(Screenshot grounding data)
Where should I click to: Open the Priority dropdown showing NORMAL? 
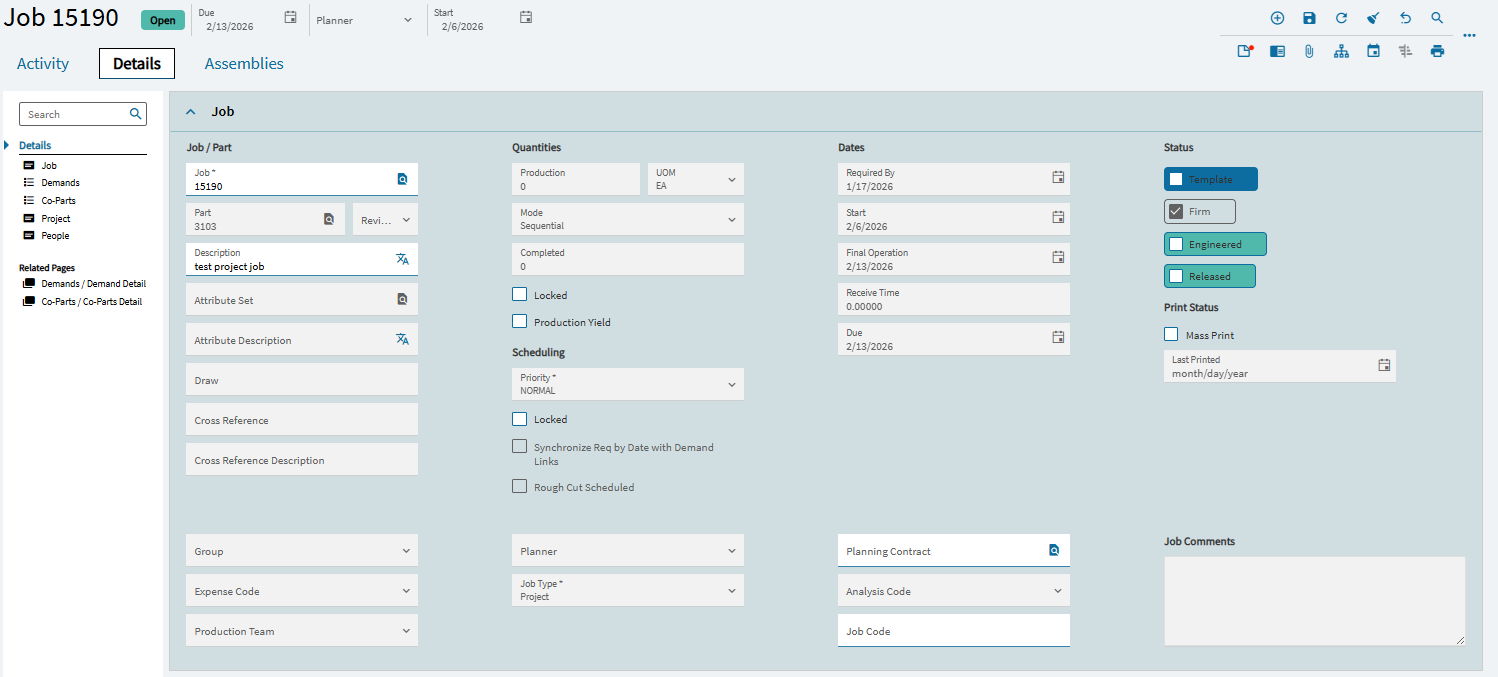click(627, 384)
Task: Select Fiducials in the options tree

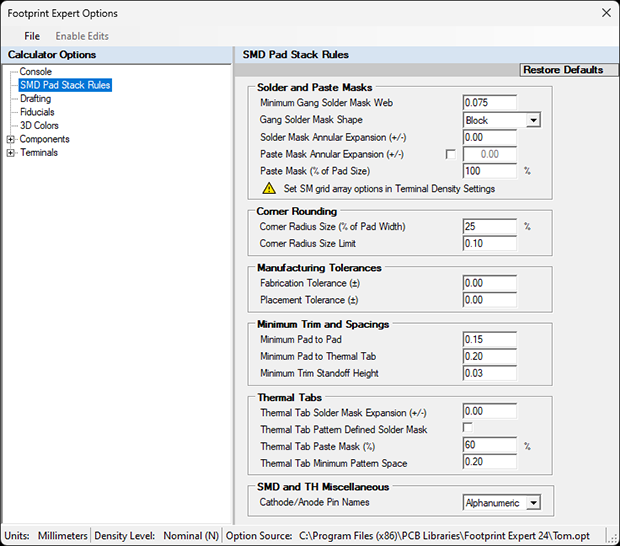Action: click(x=37, y=112)
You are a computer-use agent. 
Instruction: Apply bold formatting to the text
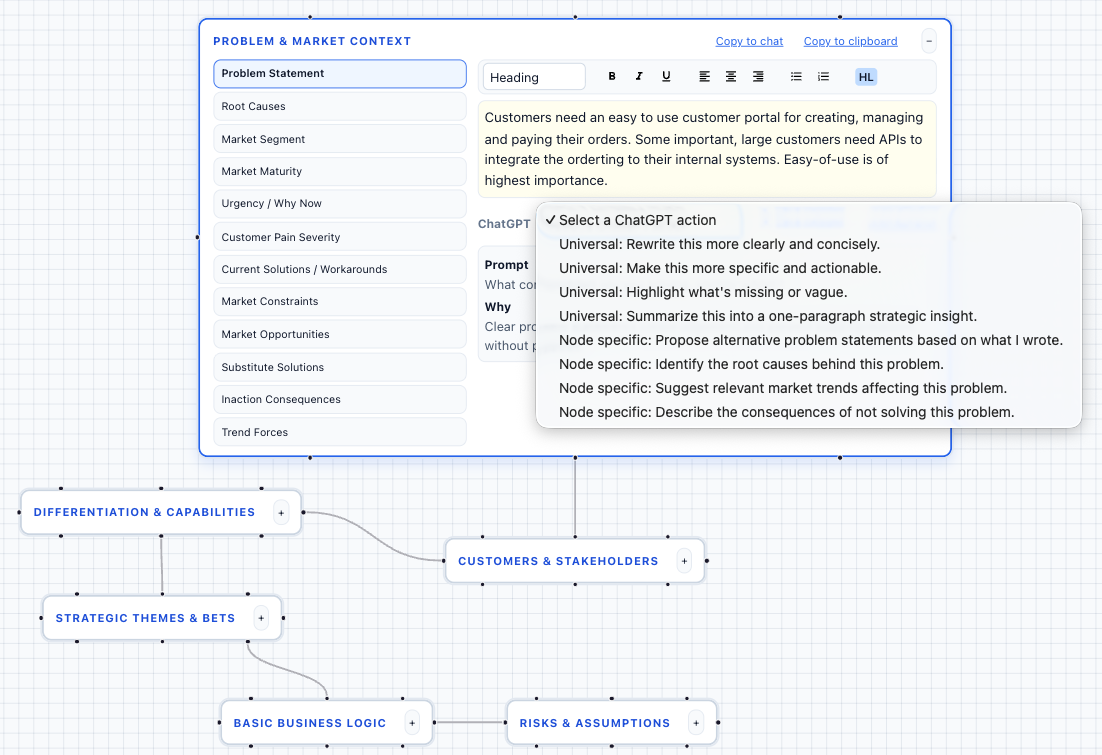click(x=611, y=76)
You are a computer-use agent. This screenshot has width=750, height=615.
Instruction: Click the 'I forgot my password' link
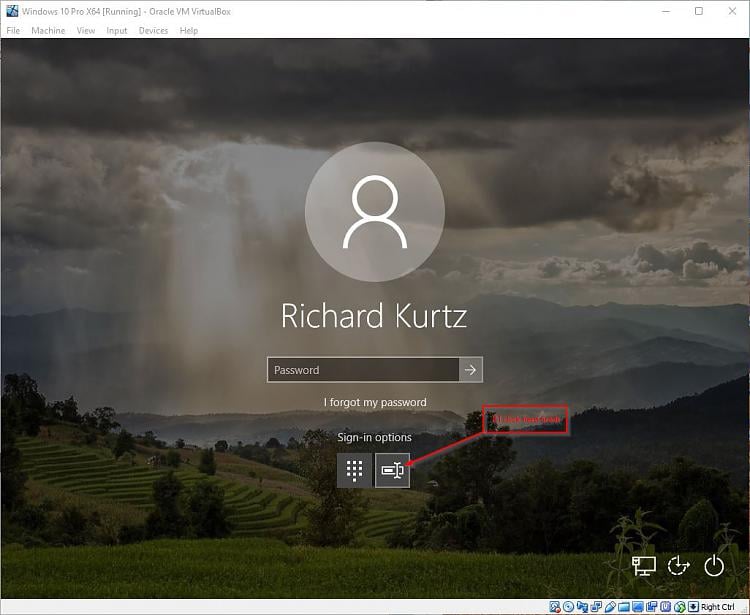click(375, 402)
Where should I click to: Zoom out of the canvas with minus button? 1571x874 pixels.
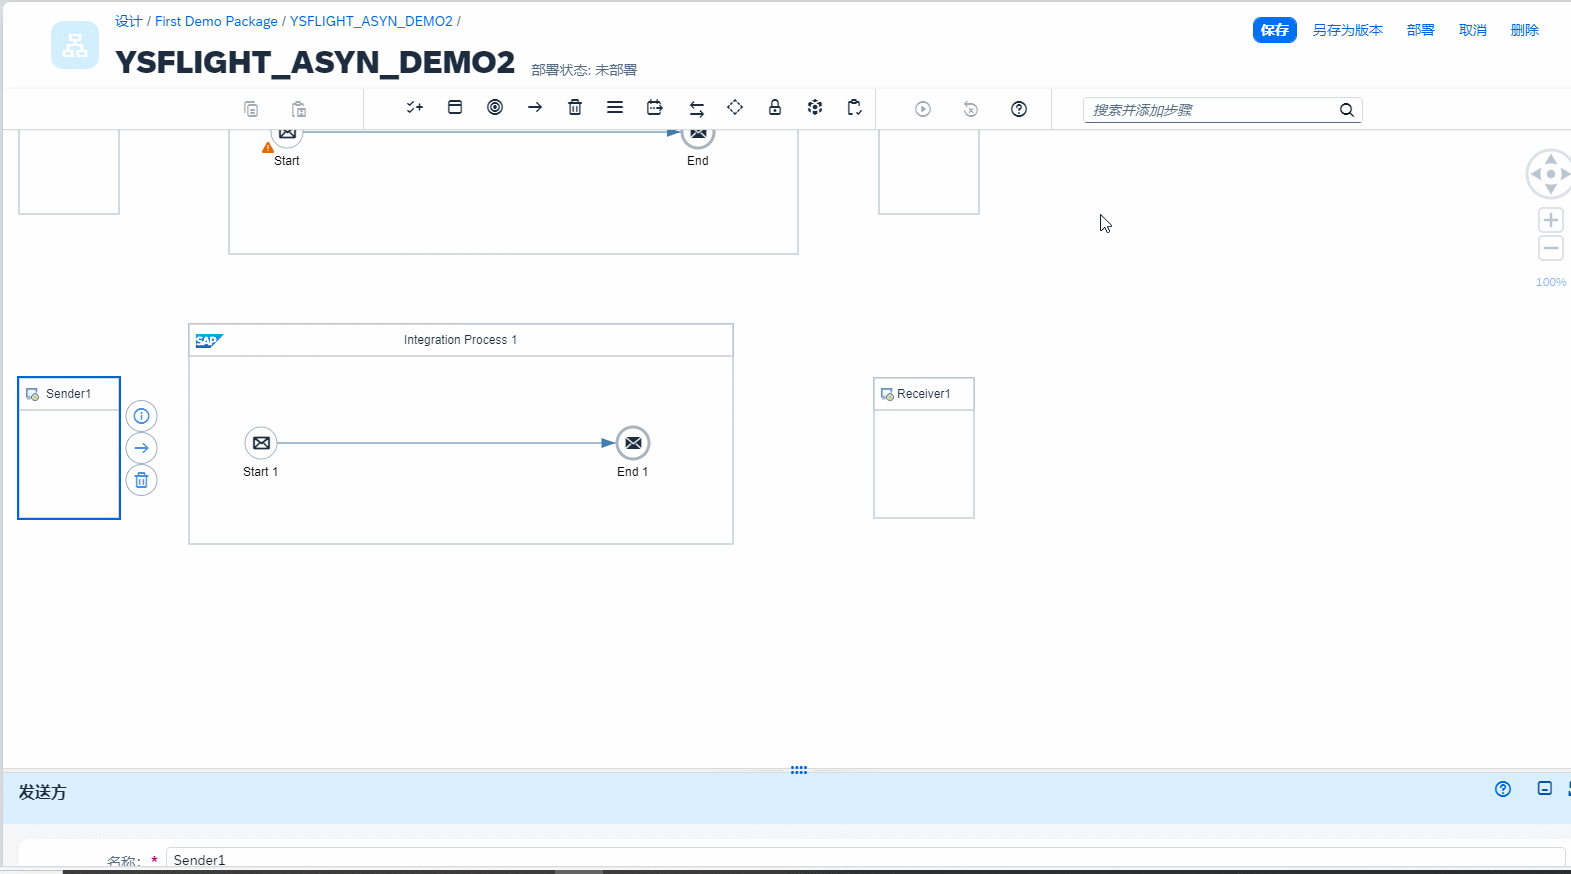pos(1551,248)
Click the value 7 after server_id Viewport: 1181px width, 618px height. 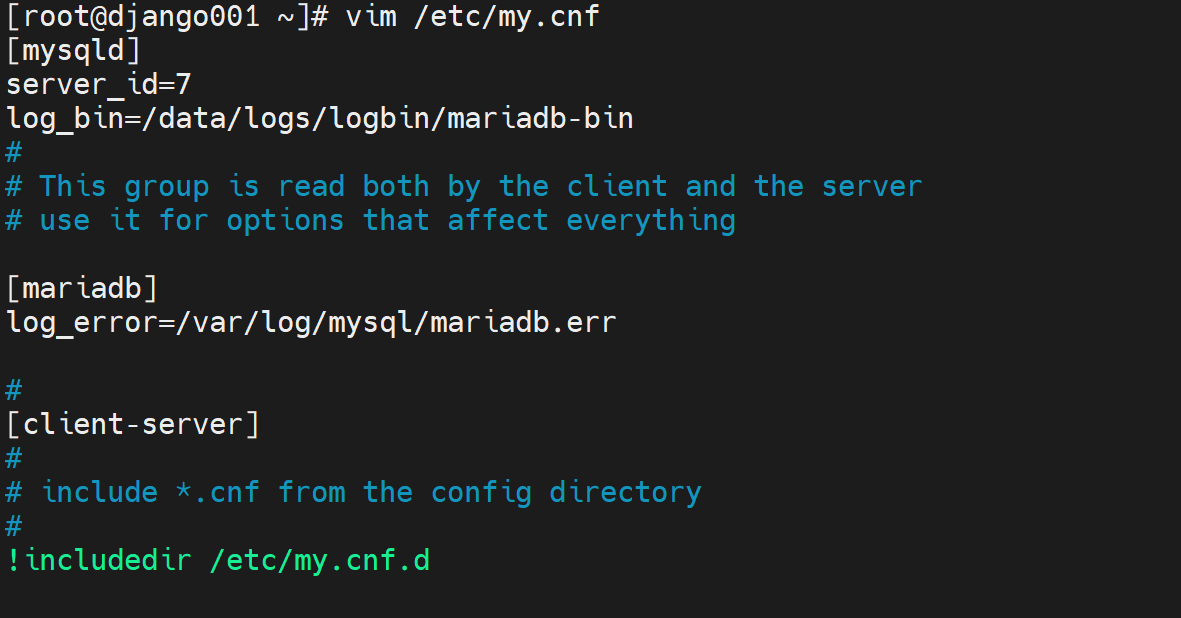point(182,84)
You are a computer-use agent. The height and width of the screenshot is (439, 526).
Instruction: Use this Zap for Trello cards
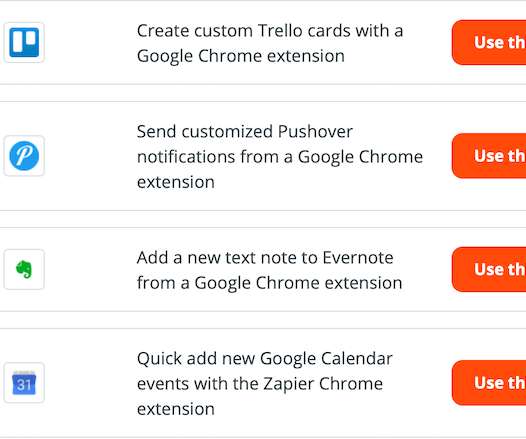click(x=489, y=42)
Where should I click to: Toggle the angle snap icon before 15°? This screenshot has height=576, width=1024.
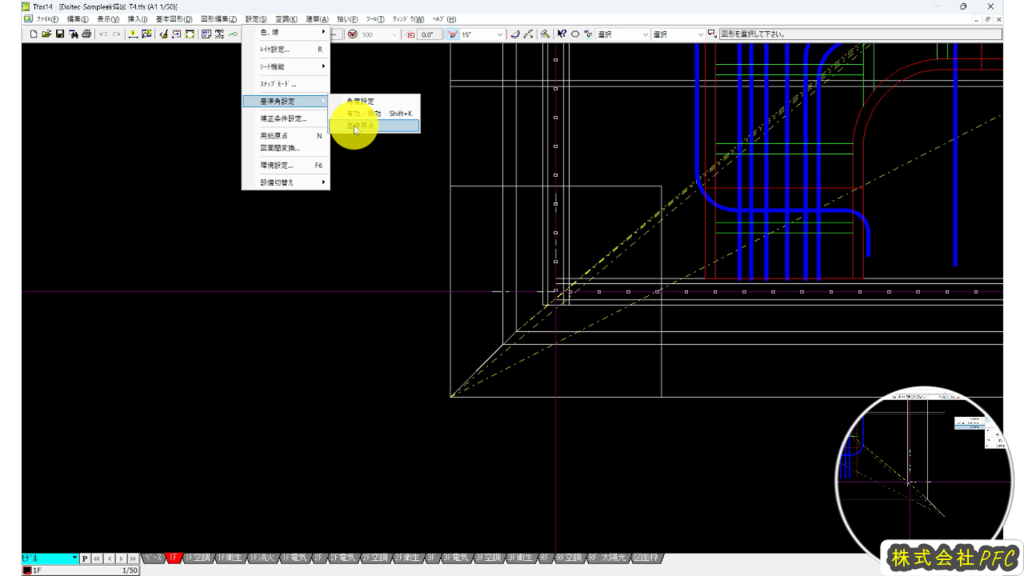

**Work to complete:** None of the pictures belong in the result. Print exactly the lines from the one containing "You are a computer-use agent. The" through the final line of the entries.

**Answer space:**
You are a computer-use agent. The height and width of the screenshot is (439, 526).
Instruction: Use this Zap for Trello cards
click(x=489, y=42)
Where should I click to: Toggle the angle snap icon before 15°? This screenshot has height=576, width=1024.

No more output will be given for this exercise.